=== What the exercise asks ===
Output the exact lines that start at the one containing "1024x577 pixels." and continue to the last line of the entries below; do not output pictures.

** Provided data follows **

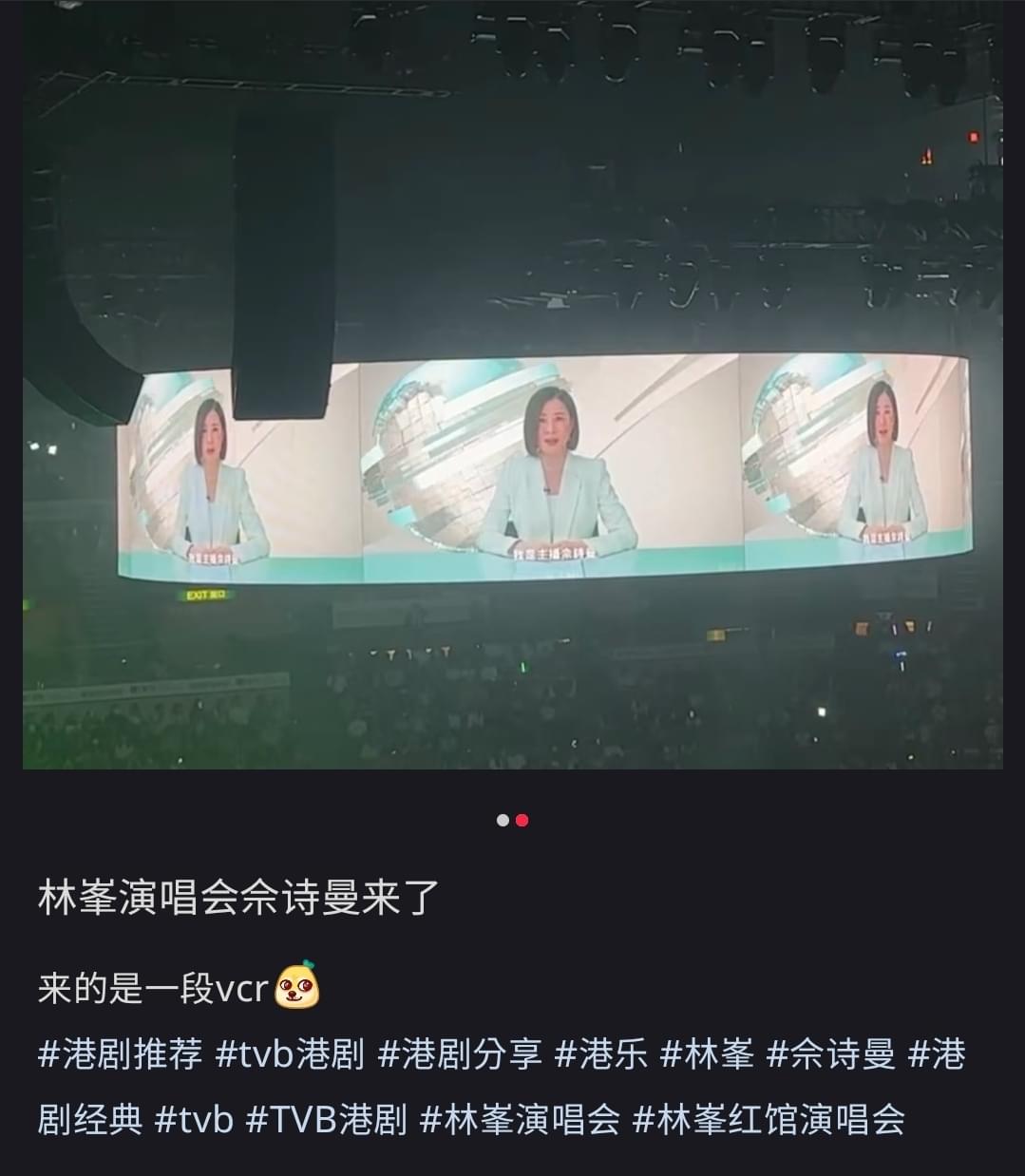Open hashtag #港剧推荐
The height and width of the screenshot is (1176, 1025).
point(121,1053)
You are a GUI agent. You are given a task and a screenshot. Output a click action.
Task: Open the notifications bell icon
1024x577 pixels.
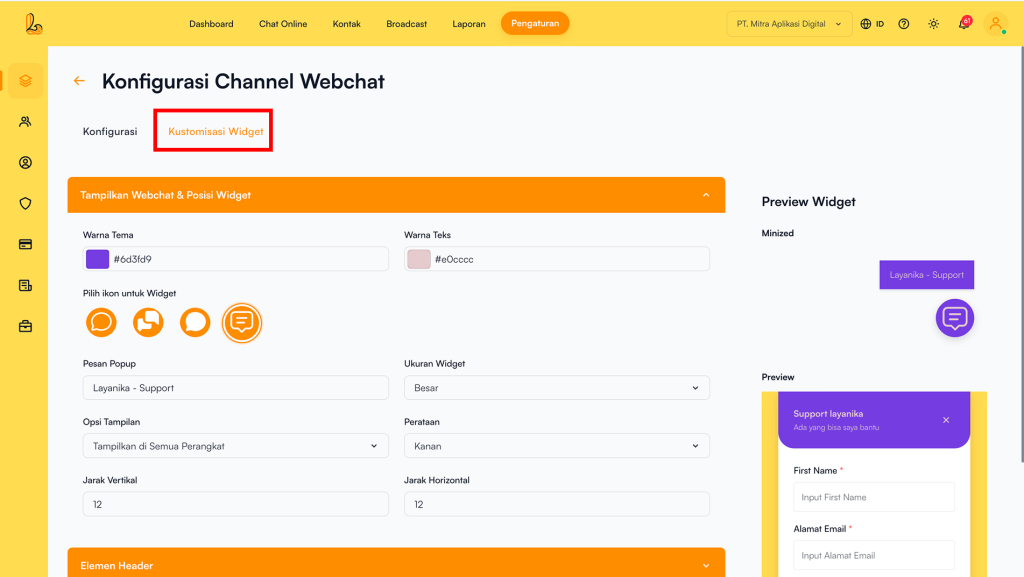coord(964,24)
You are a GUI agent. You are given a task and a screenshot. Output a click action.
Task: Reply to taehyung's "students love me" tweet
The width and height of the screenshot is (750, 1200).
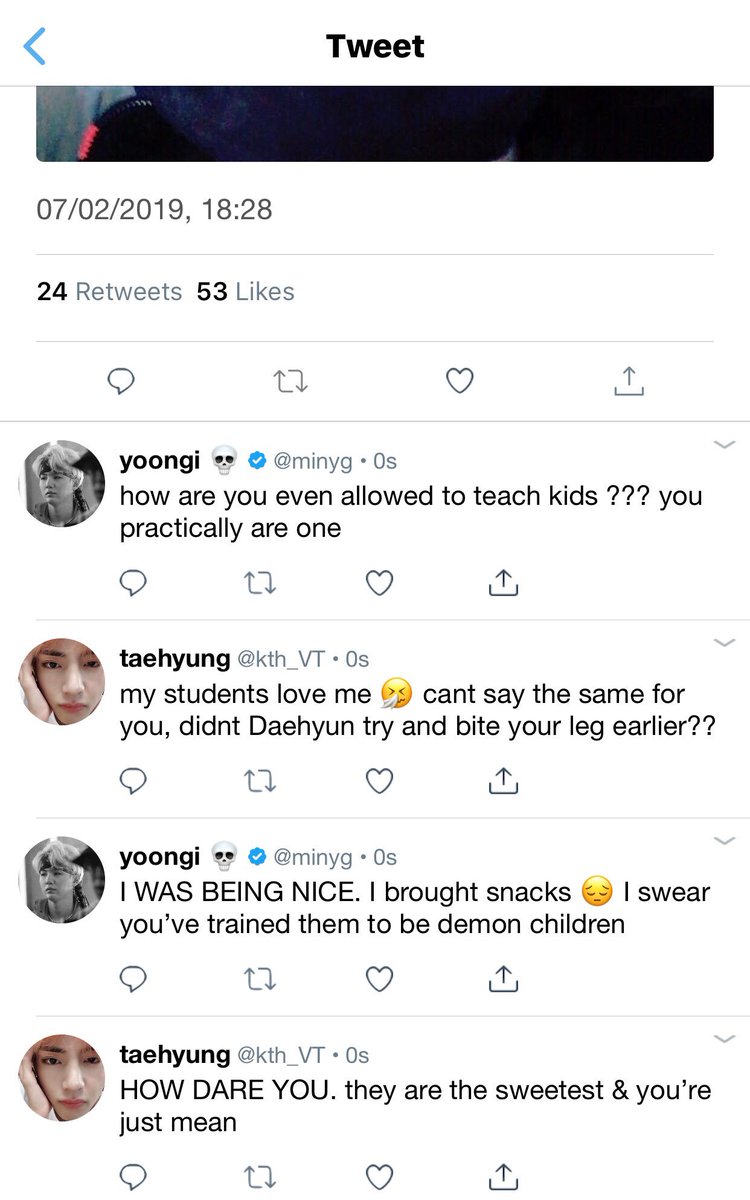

** End of Provided data **

=== Your solution ===
1024x577 pixels.
coord(964,24)
You are a GUI agent. You are given a task and a screenshot. Output a click action.
Task: Reply to taehyung's "students love me" tweet
The width and height of the screenshot is (750, 1200).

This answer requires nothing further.